今日她主动来找他,他知道她想要与他重修旧好的意思。其实她不来见他,他临去燕国前也会去找她和解的。
两个月过去了,见到她也不会很厉害地想到孩子,也不会因为丧子之痛影响对她的感情了。他也调试好了夜和她在他心中旗鼓相当的天平,不会再因夜一念之错误伤了他的孩子,而愤懑夜了。
他什么都准备好了,这几日就准备与她好好生活。过去的已经过去了,孩子没了还会再有,他们还会有很多很多的孩子。最重要的,不是缅怀失去和过去,是把握现在。
今天她活生生地站在他的面前,他却又不得不面对现实。睿清王说她昨日去了睿清王府,睿清王给她诊脉,断出她因身中异毒身体孱弱以致诞不下孩子。那解药,唯燕国王室独有。燕国,他是必须去一趟了。
龙御夜进入我身体的那一刻,我只觉一道冷线从脖子处直灌下来,周身都布满了惊怖的栗粒。
强占么,又是强占么。先是龙煌灼,然后是他。
才闭上眼不去看身上那张让我绝望的容颜,铺天盖地的黑暗已突袭而来。那夜也是在落霞殿的这张床上,歇斯底里的的恐怖重又回放在脑海。
抑制不住地失声尖叫了出来,龙御夜给那声尖叫惊住,顿了动作。

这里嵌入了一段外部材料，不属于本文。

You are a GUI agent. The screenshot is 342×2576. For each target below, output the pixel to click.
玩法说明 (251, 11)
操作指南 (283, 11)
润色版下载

他显然是料到了我失常的原由,俯下身吻我的面容,吻我的唇,在我耳边轻轻地道:“别怕,睁开眼来看我,是我,不是别人。”
我全身冷汗涔涔,噩梦才醒,见着了身上的他,又一轮的噩梦袭来。龙御夜已抚去我额上的汗珠,缓缓动作。
他的动作很和缓,同时不断地亲吻和抚摩试图让我放松自己,可我全身依然紧绷,无论如何也接受不了眼前的现实。
不知过了多久,我的身体渐渐被他打开。细微的快感也若有若无。麻木。木然地感觉被他冲击的战栗的身体根本不是自己的。
好不容易,他结束了他的缠绵,小心地为我清理了身体,掖了掖我的被子,将我拥在他的怀里,睡下。
我蜷在他的怀里流泪,一直流着,怎么也干不了。
他闭着眼,呼吸轻微。但我知道他一夜没睡。不说话,只是沉默。
早上的时候连翘和一帮宫女端了盥洗用具过来,见着一地板的龙御夜和我的衣物,连翘手中的金盆,“砀”地一声落在了地上。
到底都是见过世面的宫人,龙御夜吻了吻我,起了身,由着宫人服侍着更衣,“好好侍侯公主,朕去去就来。”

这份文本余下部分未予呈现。